## [Extrait fourni]
^^^^^^^^^^^^^^^^

En Angola, Márcio Cabral, qui a vécu au Royaume-Uni, craint la montée de la xénophobie :

(…) Não acho que o “Brexit” tenha sido uma decisão acertada do ponto de vista económico. Quanto ao ponto de vista social, este sim é o que me preocupa profundamente. Como frisou o meu colega britânico Gerson Emanuel, a motivação deste voto foi puramente xenófoba…e por isso temo bastante que o sentimento anti-emigrante venha a crescer de forma voraz nos próximos tempos naquele país. Quando lá vivi, ouvi bastantes vezes a frase “Go back to your Country = Volta para o teu País” e temo que os meus, que ainda lá vivem, venham a passar por situações de racismo e xenofobia. Por mais “britânicos” que eles se possam sentir…

[…] Je ne pense pas que le “Brexit” ait été une décision sage du point de vue économique. Quant au point de vue social, c'est ce qui m'inquiète profondément. Comme l'a souligné mon confrère britannique Gerson Emanuel, la motivation de ce vote était purement xénophobe… et pour cela j'ai bien peur que le sentiment anti-immigrant devienne dévorant dans les prochains temps en ce pays. Quand j'y vivais, j'ai assez souvent entendu la phrase “Go back to your country = Rentre dans ton pays” et j'ai peur que les miens qui y vivent toujours ne passent par des situations de racisme et de xénophobie. Aussi “britanniques” qu'ils puissent se sentir …

Le Cap-Verdien Herminio Silves est convaincu que la sortie du Royaume-Uni de l'UE aura aussi des effets sur son pays :

BREXIT GANHA. E CABO VERDE COM ISSO?
Pelos visto nos vai afetar e muito. A saída do Reino Unido da União Europeia prejudica – sim prejudicar, porque é o nacionalismo exacerbado e a xenofobia que venceram – o principal bloco do planeta, pelos seus efeitos de contágio. A Holanda, a França, a Itália e a Turquia (esta quer entrar na UE) já cogitam avançar também com um referendo se permanecem na União ou se ficam para a manter firme.
Com os sinais vindos do Reino Unido, é crível que esses países se deixem levar pela mesma onda e preferir sair da UE. Com isso, pode estar por um fio a moeda única europeia, o Euro, como aliás, se defende na Itália. Roma vai começar a referendar primeiro a sua saída da zona Euro, antes de avançar com uma consulta pública sobre a sua permanência na UE.
A desintegração começa a sentir-se e é o cenário mais preocupante. Cabo Verde é um dos que perde com o desmembramento da UE. O país, que por via do acordo cambial mantém o Escudo preso ao Euro, poderá não aguentar as oscilações do mercado se a moeda única europeia for para o brejo.
Além disso, há acordos bilaterais (pesca, circulação), financiamentos e o protecionismo que nos foge, ainda por cima, nesta época difícil.

^^^^^^^^^^^^^^^^

## [Extrait de données]
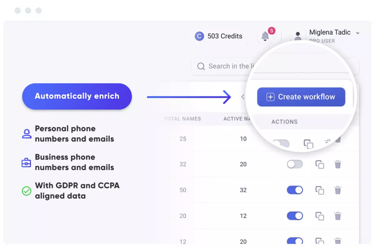Click the copy icon in the magnified row
375x248 pixels.
coord(309,143)
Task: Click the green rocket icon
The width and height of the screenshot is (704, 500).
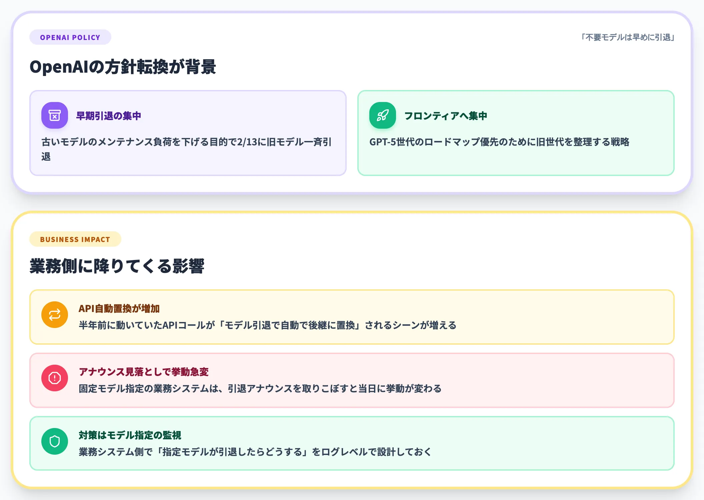Action: 383,115
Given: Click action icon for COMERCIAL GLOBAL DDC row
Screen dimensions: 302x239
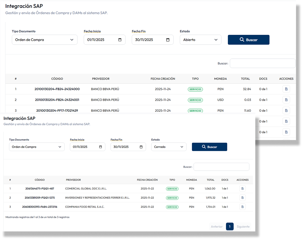Looking at the screenshot, I should pos(242,188).
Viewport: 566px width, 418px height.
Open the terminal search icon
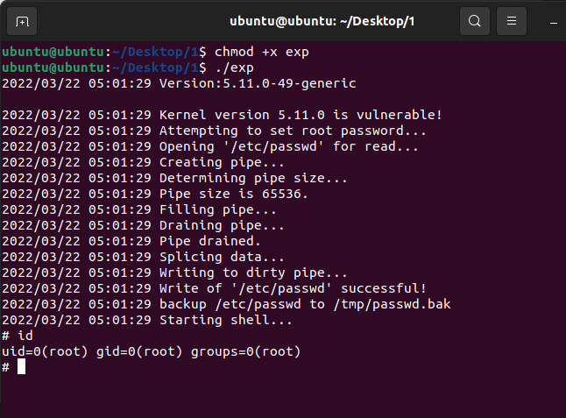[475, 21]
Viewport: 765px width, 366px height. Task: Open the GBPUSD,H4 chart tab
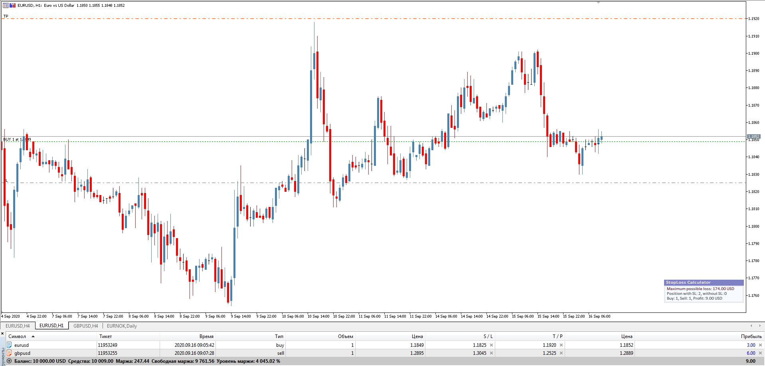[x=85, y=326]
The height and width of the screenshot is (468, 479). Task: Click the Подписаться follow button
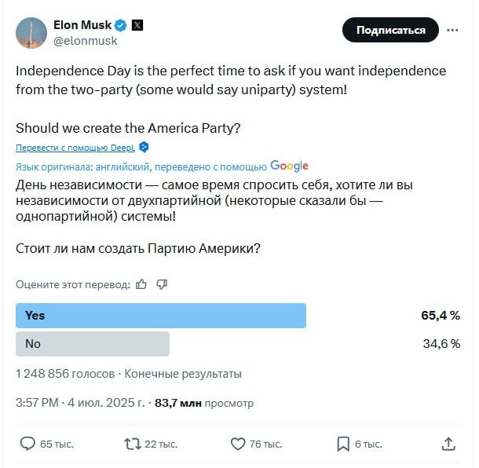tap(390, 30)
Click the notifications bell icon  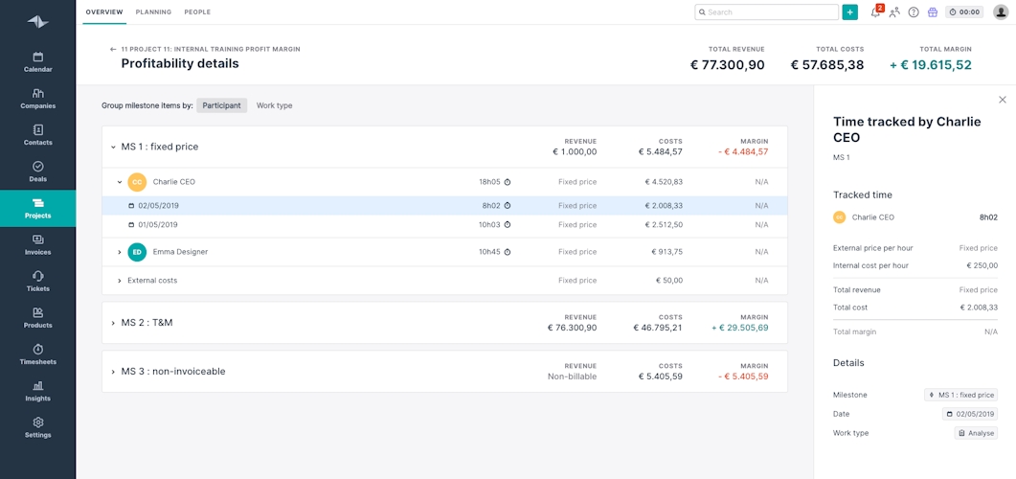click(875, 12)
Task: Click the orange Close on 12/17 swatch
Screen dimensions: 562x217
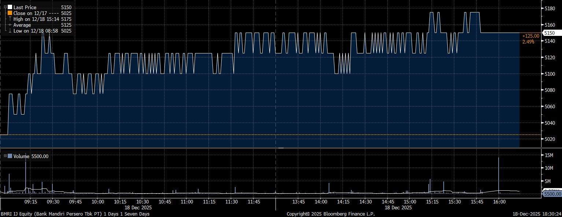Action: [x=10, y=13]
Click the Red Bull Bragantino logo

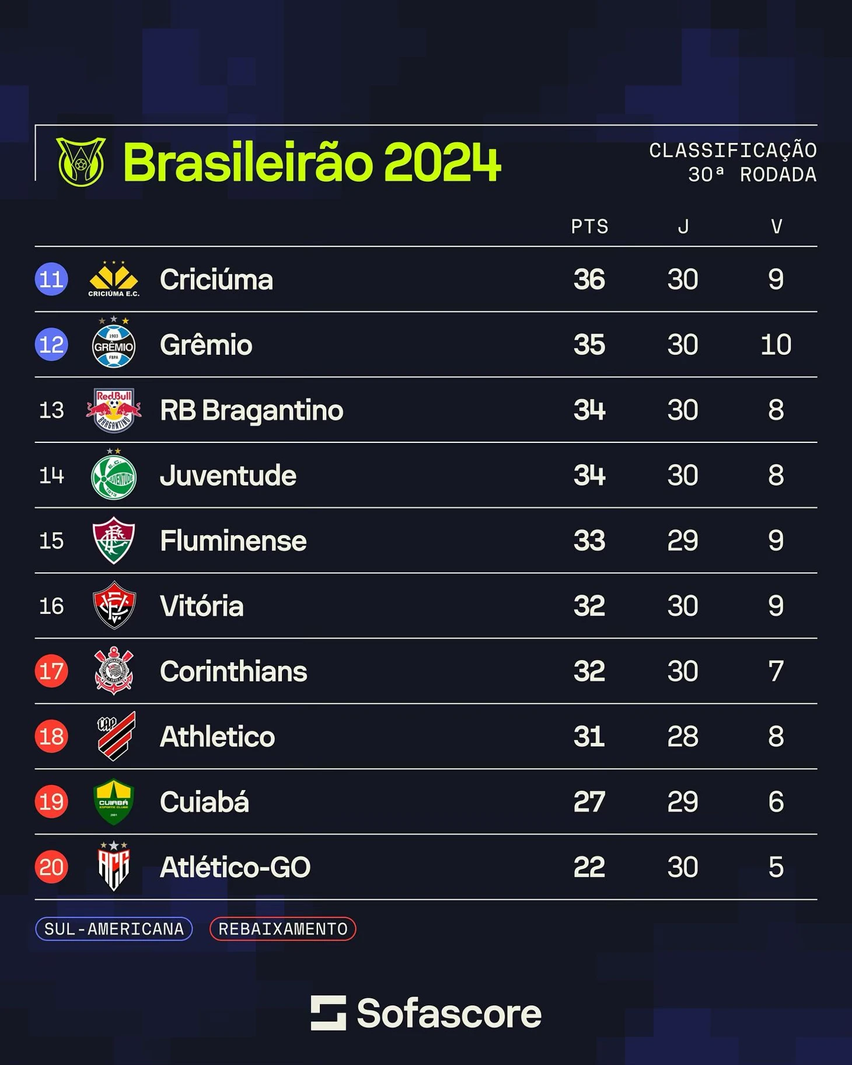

^^^^^^^^^^^^^^^^

## [Consigne A]
Relevez toutes les personnes nommées dans l'extrait sur le Brexit.
## [Consigne B]
Poursuivez l'extrait sur le Brexit à partir de sa dernière phrase.

## [Réponse A]
Márcio Cabral, Gerson Emanuel, Herminio Silves

## [Réponse B]
Curioso é que ainda esta semana o presidente da AN (Assembleia Nacional), Jorge Santos, esteve nas Canárias onde, juntamente com os Açores e a Madeira, Cabo Verde reivindicou uma participação ativa nas instituições da UE, no quadro da Macaronésia. Bem, se os tubarões estão em debandada, que será dos peixinhos?

LE BREXIT WINS. ET LE CAP-VERT DANS TOUT ÇA ?
Selon toutes apparences, ça nous affectera beaucoup. La sortie du Royaume-Uni de l'Union Européenne est nocive — oui, nocive, parce que ce sont le nationalisme exacerbé et la xénophobie qui ont gagné — pour le principal bloc de la planète, par ses effets de contagion. Les Pays-Bas, la France, l'Italie et la Turquie (cette dernière veut entrer) réfléchissent déjà à avancer aussi avec un référendum pour demeurer dans l'Union ou rester pour la consolider.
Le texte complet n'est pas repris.